#### Excerpted passage
>>>

Lymph node status is regarded as a core prognostic index for esophageal cancer (31). The number of lymph nodes which were resected for esophageal cancer serves as a sign of radical resection as well as an independent predictor of survival (32). In our analysis no significant difference was found in the totality of lymph node dissection between 3D VATS group and 2D VATS group. The shorter operation time in 3D VATS group did not come at the cost of less lymph node dissection. Besides, in 3 (12,18,19) of our studies, the postoperative drainage and postoperative tube in 3D VATS group took shorter time compared with those in 2D VATS group. This may be related to clearer vision under 3D, clearer boundaries and less accessory injury during lymph node dissection. According to our experience, lymph nodes can be removed more completely as so-called “en-bloc”, with a better view provided by 3D. At the same time, the lymphatic vessels can be clearly displayed to electro-coagulate so that the postoperative exudation can be reduced. Otherwise, dissection of lymph nodes in regions of the left recurrent laryngeal nerve and aortic arch is not practical for open and 2D esophagectomy due to limited information on spatial depth, calculated from secondary spatial depth clues and the operator’s rich experience (12). Particularly, in the lymph node dissection of the left recurrent laryngeal nerve and aortic arch, in the process of thoracotomy and 2D VATS, without information about spatial depth, it can only be speculated according to the 2D spatial information and the operator’s experience, which is easy to cause false injury and increase the incidence of postoperative drainage and postoperative complications.

Finally, no significant difference was found in the incidence of post-operative complications between 3D VATS group and 2D VATS group. Therefore, the safety and rationality of 3D surgery have been verified. In addition, the transition from 2D VATS to 3D VATS is easy (33), and the learning curve of 3D VATS esophagectomy may be shorter than that of 2D or robot-assisted esophagectomy (34-36). Beginners have an ideal ability to control the lens head when they take part in six 3D endoscopic surgeries, while beginners need to participate in more than ten 2D endoscopic surgeries in the past to have an ideal ability to control the lens (18). It should be easier for beginners to change from 3D direct vision surgery to 3D VATS for esophageal cancer than to 2D.

<<<

Stored records:

>>>

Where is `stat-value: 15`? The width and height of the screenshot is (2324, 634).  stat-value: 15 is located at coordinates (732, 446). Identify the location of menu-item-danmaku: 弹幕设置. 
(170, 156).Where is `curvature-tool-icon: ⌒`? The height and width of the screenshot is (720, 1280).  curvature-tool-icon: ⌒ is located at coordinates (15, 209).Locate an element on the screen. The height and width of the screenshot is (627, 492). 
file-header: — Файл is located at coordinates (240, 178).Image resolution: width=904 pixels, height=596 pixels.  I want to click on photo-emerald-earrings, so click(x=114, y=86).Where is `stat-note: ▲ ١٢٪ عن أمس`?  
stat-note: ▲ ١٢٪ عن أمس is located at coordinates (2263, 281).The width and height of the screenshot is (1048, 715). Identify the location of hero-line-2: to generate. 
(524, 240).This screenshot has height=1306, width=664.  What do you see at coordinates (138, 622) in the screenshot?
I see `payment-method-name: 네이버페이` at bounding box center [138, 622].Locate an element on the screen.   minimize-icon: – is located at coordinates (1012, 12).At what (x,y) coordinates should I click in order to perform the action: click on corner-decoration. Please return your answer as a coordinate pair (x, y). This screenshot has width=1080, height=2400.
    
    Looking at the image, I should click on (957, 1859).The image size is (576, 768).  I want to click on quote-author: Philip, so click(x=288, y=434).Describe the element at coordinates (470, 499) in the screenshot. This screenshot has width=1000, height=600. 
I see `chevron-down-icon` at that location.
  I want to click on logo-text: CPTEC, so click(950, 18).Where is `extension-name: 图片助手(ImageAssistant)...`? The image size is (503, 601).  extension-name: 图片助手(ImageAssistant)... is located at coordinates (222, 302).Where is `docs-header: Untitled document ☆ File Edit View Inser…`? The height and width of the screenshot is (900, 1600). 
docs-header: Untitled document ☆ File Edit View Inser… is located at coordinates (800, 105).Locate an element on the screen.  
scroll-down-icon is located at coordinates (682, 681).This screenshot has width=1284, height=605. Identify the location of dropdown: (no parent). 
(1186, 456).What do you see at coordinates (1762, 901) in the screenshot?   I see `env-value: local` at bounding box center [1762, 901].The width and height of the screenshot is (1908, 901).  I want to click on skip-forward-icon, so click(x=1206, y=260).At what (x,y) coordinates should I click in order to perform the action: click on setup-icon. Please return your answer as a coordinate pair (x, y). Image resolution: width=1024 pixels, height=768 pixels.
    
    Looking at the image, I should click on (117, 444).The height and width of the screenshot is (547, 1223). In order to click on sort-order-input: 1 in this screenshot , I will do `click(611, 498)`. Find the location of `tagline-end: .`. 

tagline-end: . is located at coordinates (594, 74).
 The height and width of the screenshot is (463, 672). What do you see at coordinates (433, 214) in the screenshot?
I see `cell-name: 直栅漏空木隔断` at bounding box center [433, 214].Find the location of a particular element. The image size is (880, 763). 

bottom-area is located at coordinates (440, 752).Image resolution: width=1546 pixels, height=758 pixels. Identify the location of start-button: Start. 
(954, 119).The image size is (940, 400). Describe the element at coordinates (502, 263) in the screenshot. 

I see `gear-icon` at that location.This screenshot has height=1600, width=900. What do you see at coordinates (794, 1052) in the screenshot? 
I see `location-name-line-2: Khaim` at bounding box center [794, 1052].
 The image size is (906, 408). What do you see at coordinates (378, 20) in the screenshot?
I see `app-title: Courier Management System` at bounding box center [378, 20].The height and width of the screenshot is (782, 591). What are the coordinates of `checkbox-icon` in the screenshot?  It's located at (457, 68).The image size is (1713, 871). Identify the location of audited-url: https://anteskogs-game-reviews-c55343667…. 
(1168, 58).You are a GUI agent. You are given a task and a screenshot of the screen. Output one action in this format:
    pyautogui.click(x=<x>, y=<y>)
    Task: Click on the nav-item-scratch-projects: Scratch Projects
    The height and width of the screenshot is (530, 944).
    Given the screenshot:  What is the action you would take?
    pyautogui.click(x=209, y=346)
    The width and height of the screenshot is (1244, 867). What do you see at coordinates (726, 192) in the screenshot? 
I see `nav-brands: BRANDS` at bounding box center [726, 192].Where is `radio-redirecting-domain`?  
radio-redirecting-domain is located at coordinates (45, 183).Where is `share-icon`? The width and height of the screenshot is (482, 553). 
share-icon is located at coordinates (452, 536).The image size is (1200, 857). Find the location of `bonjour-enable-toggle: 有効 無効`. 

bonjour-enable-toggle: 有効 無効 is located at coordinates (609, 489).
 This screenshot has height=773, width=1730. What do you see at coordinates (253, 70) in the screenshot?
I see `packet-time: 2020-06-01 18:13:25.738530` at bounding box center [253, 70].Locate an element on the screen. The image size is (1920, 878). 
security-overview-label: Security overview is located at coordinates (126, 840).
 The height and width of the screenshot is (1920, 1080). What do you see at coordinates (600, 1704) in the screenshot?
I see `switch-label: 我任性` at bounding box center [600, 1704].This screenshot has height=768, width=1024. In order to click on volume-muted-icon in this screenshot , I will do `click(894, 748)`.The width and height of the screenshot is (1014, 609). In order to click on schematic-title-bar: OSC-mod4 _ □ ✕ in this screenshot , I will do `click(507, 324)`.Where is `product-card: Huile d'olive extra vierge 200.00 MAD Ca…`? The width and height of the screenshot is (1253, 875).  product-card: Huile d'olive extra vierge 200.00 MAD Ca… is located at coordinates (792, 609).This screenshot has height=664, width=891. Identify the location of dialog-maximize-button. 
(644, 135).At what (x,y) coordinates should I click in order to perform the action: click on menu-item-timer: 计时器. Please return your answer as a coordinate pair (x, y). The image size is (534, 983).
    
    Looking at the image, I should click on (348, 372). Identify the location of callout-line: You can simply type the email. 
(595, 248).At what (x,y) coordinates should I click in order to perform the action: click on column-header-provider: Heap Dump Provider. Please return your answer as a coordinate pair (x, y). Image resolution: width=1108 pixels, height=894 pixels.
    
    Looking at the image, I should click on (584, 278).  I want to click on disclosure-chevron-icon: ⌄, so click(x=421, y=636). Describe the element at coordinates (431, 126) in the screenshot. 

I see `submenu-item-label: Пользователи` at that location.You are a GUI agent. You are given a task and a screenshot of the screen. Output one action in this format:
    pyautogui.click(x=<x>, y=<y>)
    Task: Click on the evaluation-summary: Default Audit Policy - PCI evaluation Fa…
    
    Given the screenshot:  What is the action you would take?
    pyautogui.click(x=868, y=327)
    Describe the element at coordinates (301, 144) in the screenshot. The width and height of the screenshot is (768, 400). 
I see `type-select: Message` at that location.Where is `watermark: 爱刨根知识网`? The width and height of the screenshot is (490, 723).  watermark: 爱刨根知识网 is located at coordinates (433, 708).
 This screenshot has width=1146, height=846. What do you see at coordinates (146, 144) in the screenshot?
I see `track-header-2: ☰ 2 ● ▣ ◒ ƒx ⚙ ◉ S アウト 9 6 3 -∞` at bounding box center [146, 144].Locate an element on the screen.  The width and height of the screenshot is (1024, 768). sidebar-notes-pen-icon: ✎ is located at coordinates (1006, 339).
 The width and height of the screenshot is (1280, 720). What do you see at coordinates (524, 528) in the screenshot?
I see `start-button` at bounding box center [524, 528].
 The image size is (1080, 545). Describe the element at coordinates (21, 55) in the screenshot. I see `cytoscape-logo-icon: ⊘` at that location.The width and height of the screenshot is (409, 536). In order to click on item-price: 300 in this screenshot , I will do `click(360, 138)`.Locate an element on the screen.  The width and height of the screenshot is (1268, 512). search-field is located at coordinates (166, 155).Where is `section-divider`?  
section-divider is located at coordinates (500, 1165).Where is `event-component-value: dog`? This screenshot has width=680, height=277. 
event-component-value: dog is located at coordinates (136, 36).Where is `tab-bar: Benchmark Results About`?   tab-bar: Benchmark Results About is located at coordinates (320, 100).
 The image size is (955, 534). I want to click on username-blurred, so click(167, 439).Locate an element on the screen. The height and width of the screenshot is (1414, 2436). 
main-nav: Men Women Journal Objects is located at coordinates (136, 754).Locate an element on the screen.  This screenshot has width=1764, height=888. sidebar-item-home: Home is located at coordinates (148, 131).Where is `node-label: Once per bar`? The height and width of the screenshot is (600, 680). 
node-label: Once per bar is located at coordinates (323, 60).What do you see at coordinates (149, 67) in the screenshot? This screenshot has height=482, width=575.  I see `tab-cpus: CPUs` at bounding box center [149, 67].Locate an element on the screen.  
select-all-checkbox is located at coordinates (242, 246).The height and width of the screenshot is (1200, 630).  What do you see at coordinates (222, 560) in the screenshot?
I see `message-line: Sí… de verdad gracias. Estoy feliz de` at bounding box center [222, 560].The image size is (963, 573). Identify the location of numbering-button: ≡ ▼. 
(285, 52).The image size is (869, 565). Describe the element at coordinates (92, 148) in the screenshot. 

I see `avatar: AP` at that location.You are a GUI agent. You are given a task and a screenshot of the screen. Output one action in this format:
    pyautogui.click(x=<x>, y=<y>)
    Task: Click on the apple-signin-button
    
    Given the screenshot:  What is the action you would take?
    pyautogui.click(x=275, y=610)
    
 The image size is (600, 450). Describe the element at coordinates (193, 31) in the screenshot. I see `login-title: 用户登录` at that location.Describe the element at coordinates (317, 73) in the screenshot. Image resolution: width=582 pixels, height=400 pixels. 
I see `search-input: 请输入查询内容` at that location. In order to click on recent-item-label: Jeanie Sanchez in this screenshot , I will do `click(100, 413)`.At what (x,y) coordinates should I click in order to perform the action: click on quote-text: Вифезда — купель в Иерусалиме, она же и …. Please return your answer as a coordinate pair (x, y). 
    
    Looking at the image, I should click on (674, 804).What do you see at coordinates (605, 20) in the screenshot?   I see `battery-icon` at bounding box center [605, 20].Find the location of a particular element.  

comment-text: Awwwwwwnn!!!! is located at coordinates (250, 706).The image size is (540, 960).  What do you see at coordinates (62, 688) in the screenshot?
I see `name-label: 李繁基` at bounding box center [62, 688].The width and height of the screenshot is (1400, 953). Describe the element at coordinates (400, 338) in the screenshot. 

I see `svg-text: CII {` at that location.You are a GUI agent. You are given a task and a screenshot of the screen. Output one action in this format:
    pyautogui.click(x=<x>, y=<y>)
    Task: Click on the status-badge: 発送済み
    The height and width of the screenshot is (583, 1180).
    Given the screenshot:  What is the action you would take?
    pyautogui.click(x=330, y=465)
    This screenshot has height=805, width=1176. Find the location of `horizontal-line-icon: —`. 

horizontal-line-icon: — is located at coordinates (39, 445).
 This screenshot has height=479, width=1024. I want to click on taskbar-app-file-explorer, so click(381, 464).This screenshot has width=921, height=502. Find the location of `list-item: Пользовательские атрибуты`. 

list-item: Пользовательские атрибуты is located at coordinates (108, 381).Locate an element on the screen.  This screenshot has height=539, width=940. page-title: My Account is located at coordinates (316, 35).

<<<

#### What you are asked to do
Could you continue the discussion comparing 3D and 2D VATS esophagectomy, picking up after its final sentence?

#### Output below
Limitations

There were certain limitations in our study. For one thing, we made a meta-analysis of 5 cohort studies rather than RCTs, which was likely to lower the validity of the overall results. For another, considering the fact that two of the studies lacked in the original data of mean and standard deviation, we employed the “mean variance estimation” to estimate them, probably weakening the credibility of the results. Although the P value is small enough to show that there is a significant difference between 2D and 3D of operative time and blood loss. But there would be inherent bias because of the surgeon experience as the SD of operative time and blood loss is large. Therefore, much more study is needed to value the benefit of 3D VATS for esophageal cancer. Thus, in order to more accurately assess the safety and effectiveness of 3D VATS for esophageal cancer, high-quality randomized studies are needed to in the future study. In addition, none of the included studies mentioned whether 3D brings discomfort such as dizziness and headache, so the safety of 3D for surgery remains to be further confirmed.

Conclusions

According to this meta-analysis, we found that that 3D VATS for esophageal cancer shortens the operation time and lessens intraoperative blood loss without increasing the occurrence of postoperative complications and sacrificing the number of lymph node dissection. Consequently, we expect that 3D esophageal cancer surgery will be applied more widely in the future.